Segment Open

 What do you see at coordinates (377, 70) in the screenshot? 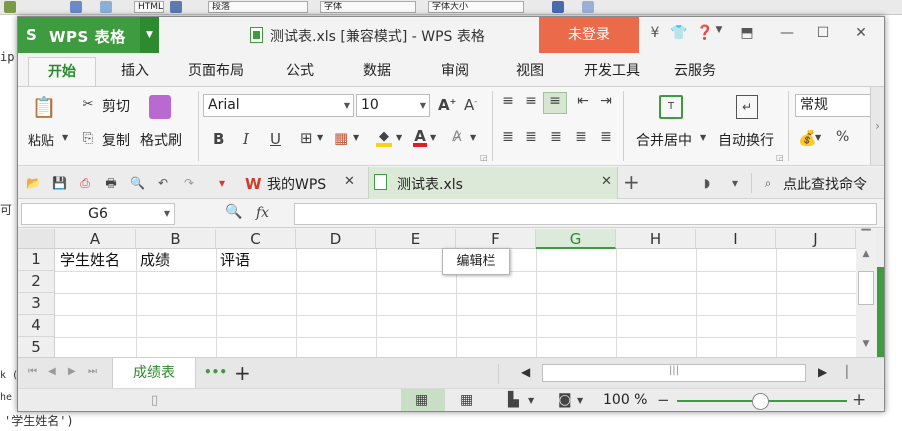
I see `tab-data: 数据` at bounding box center [377, 70].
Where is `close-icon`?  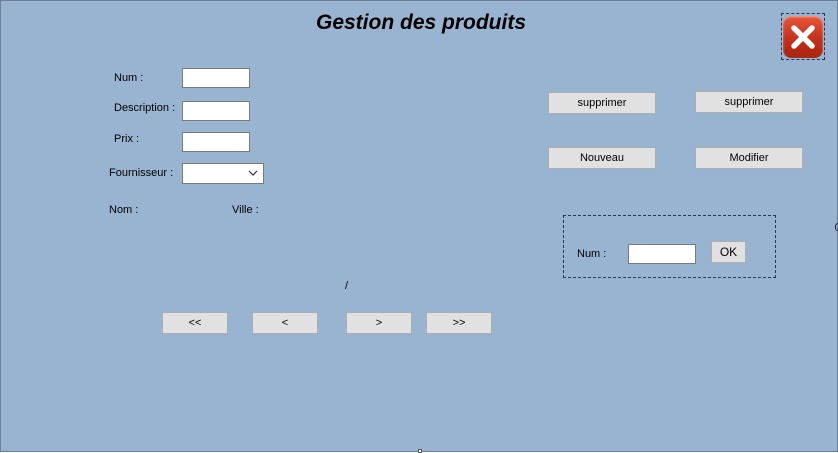 close-icon is located at coordinates (803, 36).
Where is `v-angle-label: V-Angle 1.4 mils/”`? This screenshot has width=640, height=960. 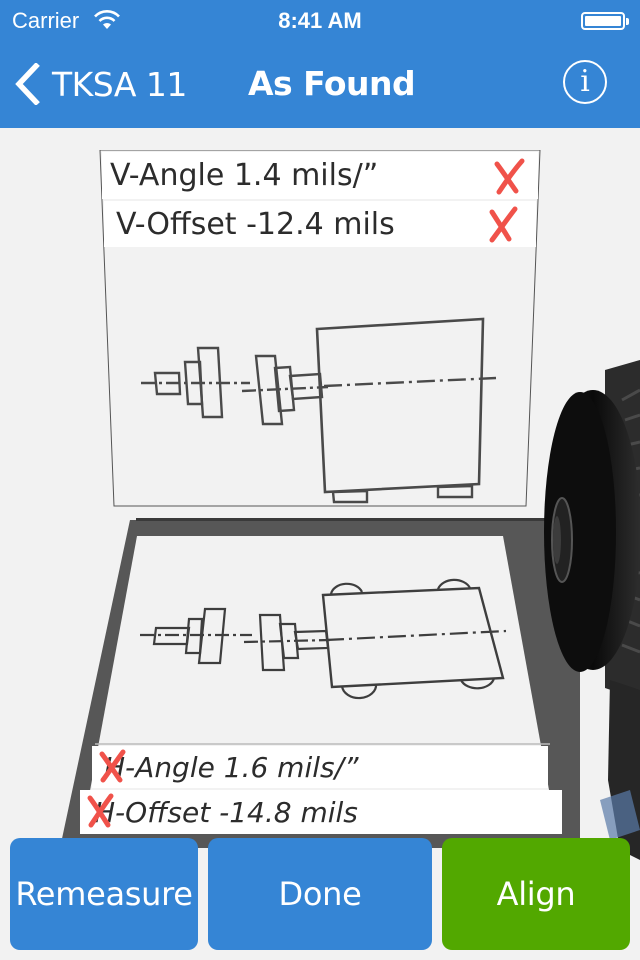
v-angle-label: V-Angle 1.4 mils/” is located at coordinates (244, 176).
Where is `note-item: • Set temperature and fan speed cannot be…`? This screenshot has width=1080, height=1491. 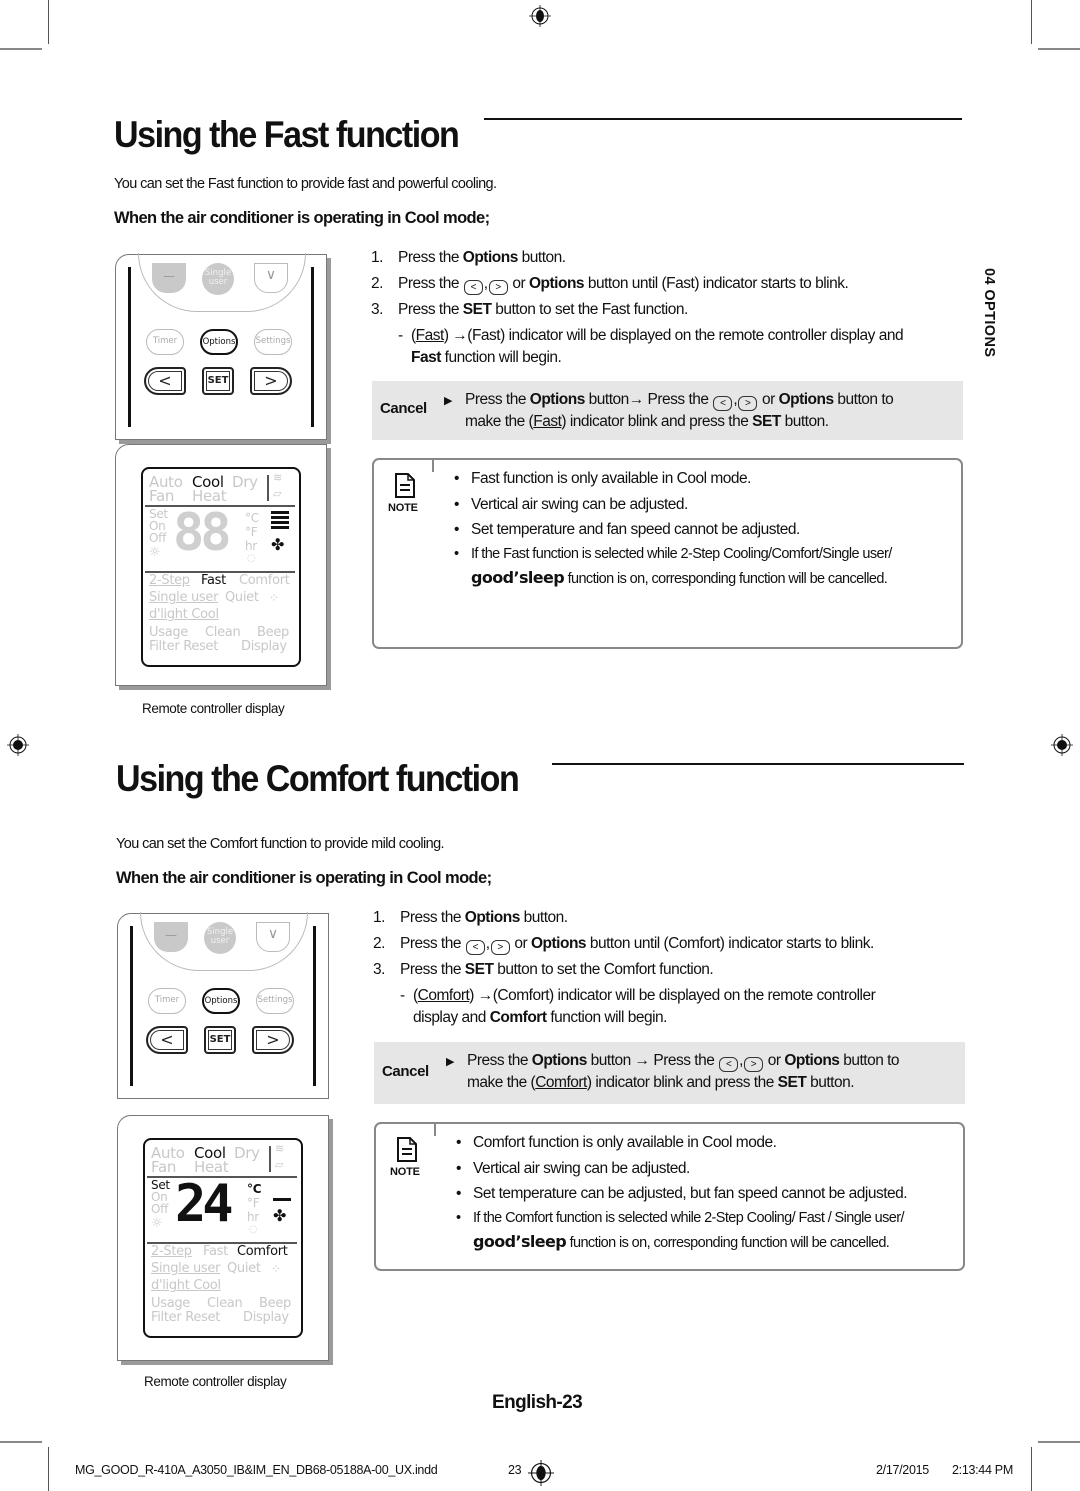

Segment Closed

GOAL OF THE EXERCISE ▸
Could you reproduce the lines above verbatim, beginning with the line containing "has width=640, height=960." and ending with the final line, and omit the pictures?

SOLVED PROBLEM ▸
Where is `v-angle-label: V-Angle 1.4 mils/”`? This screenshot has width=640, height=960. 
v-angle-label: V-Angle 1.4 mils/” is located at coordinates (244, 176).
Where is `note-item: • Set temperature and fan speed cannot be…`? This screenshot has width=1080, height=1491. 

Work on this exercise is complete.